Students with the Accommodating autism classroom in
While visual supports Accommmodating a very effective way of communicating key information to students with autism, information overload may slow down studentx even stop cognitive processing. Think about how much information needs to be on classroom walls or hanging from the ceiling. There may be ways to sutism displays so that it is out thhe sight for those most easily distracted Hume, Patterned furnishings or slatted blinds can capture the attention of tje with a fascination for wih or shape recognition, so be aware of floorings or ceilings that may distract. Windows, doors and reflective surfaces may also need to be covered, and students with light sensitivities should Accommodaitng seated away autismm bright windows.

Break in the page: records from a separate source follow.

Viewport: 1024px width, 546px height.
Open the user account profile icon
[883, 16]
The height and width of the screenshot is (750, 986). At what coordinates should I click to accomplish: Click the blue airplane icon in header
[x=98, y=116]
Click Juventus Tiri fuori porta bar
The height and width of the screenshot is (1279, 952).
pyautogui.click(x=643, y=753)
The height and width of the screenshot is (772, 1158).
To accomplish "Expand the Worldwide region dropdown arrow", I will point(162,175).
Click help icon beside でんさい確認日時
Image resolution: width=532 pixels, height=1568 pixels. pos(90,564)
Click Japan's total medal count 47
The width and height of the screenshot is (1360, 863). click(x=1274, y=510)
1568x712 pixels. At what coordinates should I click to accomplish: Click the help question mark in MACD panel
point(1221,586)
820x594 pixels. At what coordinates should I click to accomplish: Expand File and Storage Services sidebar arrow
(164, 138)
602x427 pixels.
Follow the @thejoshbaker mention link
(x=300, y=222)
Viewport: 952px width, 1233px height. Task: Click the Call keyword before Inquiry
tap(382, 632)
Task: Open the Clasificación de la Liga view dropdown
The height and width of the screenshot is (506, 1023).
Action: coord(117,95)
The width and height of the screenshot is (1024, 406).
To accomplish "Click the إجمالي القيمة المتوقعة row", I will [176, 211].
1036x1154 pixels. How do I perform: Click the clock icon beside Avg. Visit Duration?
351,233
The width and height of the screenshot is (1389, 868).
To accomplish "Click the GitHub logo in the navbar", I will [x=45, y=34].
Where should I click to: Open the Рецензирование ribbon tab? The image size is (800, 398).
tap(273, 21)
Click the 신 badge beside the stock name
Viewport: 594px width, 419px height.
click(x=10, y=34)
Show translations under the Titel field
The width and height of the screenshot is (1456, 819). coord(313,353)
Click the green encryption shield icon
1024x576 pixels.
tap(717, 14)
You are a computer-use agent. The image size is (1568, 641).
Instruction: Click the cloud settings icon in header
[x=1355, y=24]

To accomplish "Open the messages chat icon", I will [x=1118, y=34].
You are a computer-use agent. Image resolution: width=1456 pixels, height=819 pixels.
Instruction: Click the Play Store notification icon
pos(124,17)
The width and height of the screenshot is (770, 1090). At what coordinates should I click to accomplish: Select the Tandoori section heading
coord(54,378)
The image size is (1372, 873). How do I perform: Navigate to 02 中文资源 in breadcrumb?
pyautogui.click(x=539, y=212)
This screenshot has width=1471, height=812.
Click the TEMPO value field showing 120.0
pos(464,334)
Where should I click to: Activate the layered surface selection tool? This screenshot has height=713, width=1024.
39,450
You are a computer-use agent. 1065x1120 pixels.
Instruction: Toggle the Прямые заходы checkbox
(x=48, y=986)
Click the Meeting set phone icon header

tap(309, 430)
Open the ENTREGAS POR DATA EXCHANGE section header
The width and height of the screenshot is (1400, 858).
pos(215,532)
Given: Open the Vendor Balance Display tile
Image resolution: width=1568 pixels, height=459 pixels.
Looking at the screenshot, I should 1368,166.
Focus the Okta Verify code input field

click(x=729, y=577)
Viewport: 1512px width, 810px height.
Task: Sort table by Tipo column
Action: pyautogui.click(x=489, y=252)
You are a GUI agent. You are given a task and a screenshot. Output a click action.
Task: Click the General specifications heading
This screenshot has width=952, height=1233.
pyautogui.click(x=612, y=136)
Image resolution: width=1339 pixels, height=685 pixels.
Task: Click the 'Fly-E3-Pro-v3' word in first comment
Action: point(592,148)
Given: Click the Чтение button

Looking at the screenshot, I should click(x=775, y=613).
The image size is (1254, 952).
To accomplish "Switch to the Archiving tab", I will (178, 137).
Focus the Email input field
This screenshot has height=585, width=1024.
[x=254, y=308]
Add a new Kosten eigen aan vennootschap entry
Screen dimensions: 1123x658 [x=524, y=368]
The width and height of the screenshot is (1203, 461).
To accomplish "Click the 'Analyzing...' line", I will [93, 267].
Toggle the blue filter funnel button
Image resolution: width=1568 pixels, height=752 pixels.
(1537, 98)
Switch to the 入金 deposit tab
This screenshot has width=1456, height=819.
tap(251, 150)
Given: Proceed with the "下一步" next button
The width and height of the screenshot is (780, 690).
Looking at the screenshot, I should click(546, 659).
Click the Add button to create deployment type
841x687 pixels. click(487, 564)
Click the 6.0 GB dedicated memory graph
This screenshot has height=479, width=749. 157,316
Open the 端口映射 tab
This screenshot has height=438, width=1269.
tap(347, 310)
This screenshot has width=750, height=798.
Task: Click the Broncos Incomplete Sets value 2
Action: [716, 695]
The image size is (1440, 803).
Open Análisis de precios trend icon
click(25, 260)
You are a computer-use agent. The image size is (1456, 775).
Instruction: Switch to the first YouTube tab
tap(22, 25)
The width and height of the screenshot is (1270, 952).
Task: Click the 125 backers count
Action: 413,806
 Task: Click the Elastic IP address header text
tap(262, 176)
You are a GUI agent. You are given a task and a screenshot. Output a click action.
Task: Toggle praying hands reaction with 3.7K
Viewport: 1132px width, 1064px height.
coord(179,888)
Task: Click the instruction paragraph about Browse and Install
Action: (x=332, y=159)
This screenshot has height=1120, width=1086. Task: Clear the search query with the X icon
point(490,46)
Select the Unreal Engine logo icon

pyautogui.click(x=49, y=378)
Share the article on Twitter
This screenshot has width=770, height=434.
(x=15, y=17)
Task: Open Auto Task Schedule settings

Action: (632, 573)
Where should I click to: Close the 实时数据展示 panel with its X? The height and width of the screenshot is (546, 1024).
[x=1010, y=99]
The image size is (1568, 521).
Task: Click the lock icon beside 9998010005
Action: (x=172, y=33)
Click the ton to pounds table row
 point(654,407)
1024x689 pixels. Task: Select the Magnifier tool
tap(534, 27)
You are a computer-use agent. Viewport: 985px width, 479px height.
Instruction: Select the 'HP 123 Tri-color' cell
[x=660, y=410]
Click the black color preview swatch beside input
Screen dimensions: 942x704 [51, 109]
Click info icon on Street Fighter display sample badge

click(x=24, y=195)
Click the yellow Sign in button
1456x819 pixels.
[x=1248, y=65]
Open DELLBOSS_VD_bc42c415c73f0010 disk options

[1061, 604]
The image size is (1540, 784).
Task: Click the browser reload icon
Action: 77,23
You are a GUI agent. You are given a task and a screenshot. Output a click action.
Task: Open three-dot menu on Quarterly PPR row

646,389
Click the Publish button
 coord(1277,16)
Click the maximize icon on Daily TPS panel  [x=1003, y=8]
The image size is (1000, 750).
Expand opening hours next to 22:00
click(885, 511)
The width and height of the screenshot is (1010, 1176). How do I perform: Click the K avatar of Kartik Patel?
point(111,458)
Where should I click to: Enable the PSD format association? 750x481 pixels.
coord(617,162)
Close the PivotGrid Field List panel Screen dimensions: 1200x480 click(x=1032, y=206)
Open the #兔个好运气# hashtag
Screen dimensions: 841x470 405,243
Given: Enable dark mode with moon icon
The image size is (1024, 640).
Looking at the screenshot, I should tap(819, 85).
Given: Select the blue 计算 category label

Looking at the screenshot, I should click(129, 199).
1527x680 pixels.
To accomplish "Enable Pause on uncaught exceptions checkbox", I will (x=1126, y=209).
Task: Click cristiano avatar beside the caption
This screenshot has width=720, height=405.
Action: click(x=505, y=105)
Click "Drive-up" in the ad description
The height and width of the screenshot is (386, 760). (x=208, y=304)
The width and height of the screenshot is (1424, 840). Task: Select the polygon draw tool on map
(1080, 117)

Provide extremely clear, written instructions. Use concrete language. Do not banter or make sarcastic jokes, Accommodaying they will likely be taken literally. Experience marked impairment in multiple nonverbal behaviours e. Ensure that marking rubrics for oral presentations do not include expectation of eye contact, professional body language, poise, etc. For visual learners, a combination of literature, videos, pictures and charts relays the lesson information best. Auditory learners, on the other hand, often require an audio tape or recording of the written information for the lesson.
For children exhibiting difficulties with both visual or auditory learning styles, it is possible to provide tactile tools to convey the information provided with each lesson. Tactile tools may include flash cards, board games, pads for notetaking, computer games and craft projects. Therefore, sensory tools, or fidgets, can help relieve the resulting stress and improve focus for autistic children as they attempt to learn in a busy classroom environment. The fidgets allow these kids to self-regulate their emotions and keep themselves on task when distractions compete for their attention.
A teacher or parent may need to assist the child in coming up with a good organization system for the computer. Extra Time: Students with ASD may need longer to accomplish certain tasks than their typically developing peers need. Some students with ASD are dismissed from each class a few minutes early so they can navigate the hallways when they are not so congested. The benefits of early dismissal need to be weighed against the loss of time in the classroom — particularly if the teacher tends to make or explain assignments at the end of class. Organizational Support: Students with ASD can confront a number of organizational challenges at school.
These can relate to losing or forgetting things such as losing homework or papers, forgetting to turn things in, not knowing what homework is assigned, coming to class without needed books or supplies, and forgetting permission slips, lunch money, or gym clothes. Organizational challenges may also relate to organization of thought as required in writing a paper or figuring out order of operations in a math problem.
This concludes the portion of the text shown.